Reisener MJ, Shue J, Hughes AP, Sama AA, Emerson RG, Guheen C, Beckman JD, Soffin EM. Hemodynamically significant cardiac arrhythmias during general anesthesia for spine surgery: A case series and literature review.
NORTH AMERICAN SPINE SOCIETY JOURNAL (NASSJ) 2020;
2:100010. [PMID:
35141581 PMCID:
PMC8819968 DOI:
10.1016/j.xnsj.2020.100010]
[Citation(s) in RCA: 0] [Impact Index Per Article: 0] [Reference Citation Analysis] [Abstract] [Track Full Text] [Download PDF] [Subscribe] [Scholar Register] [Received: 05/09/2020] [Accepted: 06/06/2020] [Indexed: 11/24/2022]
Abstract
Although multiple factors have been implicated, our case series highlights SSEP stimulation as a common etiology of arrhythmia.
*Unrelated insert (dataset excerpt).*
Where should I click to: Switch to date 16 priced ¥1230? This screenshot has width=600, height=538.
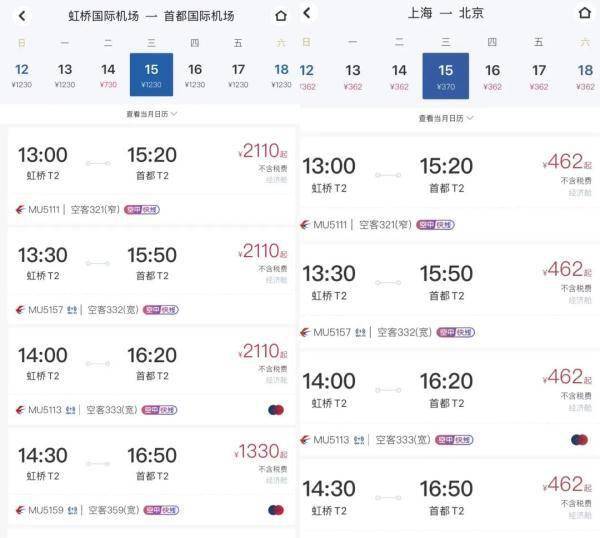pyautogui.click(x=195, y=75)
Significant bradycardia and CA during spine surgery does not always require termination of the surgical procedure.
Decision making should be undertaken in each case individually based on patient condition and circumstances of each event.
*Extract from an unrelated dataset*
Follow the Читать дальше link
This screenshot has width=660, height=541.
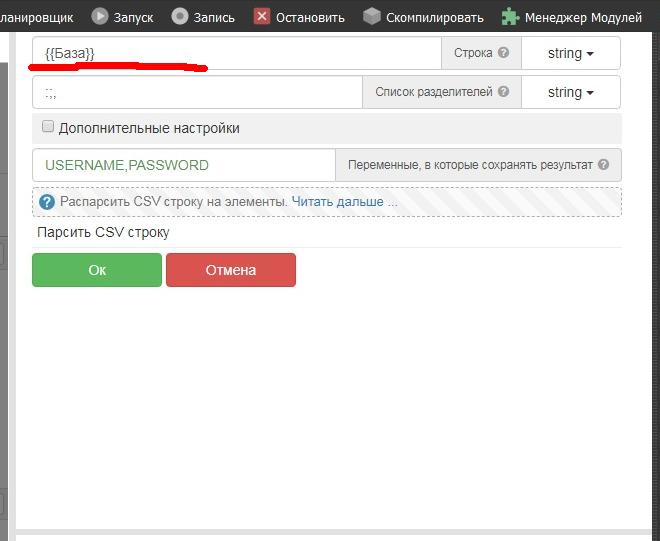tap(344, 202)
Surgeons and anesthesiologists should be aware of and prepared to treat significant cardiac arrhythmias during spine surgery even in otherwise healthy patients without known risk factors.
Background context
Hemodynamically significant bradycardia and cardiac arrest (CA) are rare under general anesthesia (GA) for spine surgery. Although patient risks are well defined, emerging data implicate surgical, anesthetic and neurologic factors which should be considered in the immediate management and decision to continue or terminate surgery.
Purpose
To characterize causes and contributors to significant arrhythmias during spine surgery. We also provide an updated literature review to inform spine care teams and aid in the management of intraoperative bradycardia and CA.
Study design
Case series and literature review
Patient sample
Six patients who underwent spine surgery from 03/2016 to 01/2020 at a single institution and developed unexpected hemodynamically significant arrhythmia
Outcome measures
Our primary outcome was to identify potential risk factors of interest for significant arrhythmia during spine surgery.
Methods
Medical records of patients who underwent spine surgery from 03/2016 to 01/2020 at a single institution and developed unexpected hemodynamically significant arrhythmia during spine surgery were identified from a departmental Quality Assurance Database. We evaluated the presence/absence of patient, surgical, anesthetic and neurologic risk factors and estimated the most likely etiology of the event, immediate and subsequent management, whether surgery was postponed or continued and outcomes.
Results
We found a temporal relationship of bradyarrhythmia and CA after somatosensory evoked potential (SSEP) stimulation in 4/6 cases and pharmacy/polypharmacy in 2/6. Surgery was completed in 4/6 patients, and terminated in 2/6 (subsequently completed in both). We found no adverse outcomes in any patients. Our literature review predominately identified case reports for guidance to support decision making. New literaure suggests peripheral nerve blocks and opioid-sparing anesthetic agents should also be considered.
Conclusions
Significant bradycardia and CA during spine surgery does not always require termination of the surgical procedure. Decision making should be undertaken in each case individually, with an updated awareness of potential causes. The study also suggests the need for large prospective studies to adequately assess incidence, risk factors and outcomes.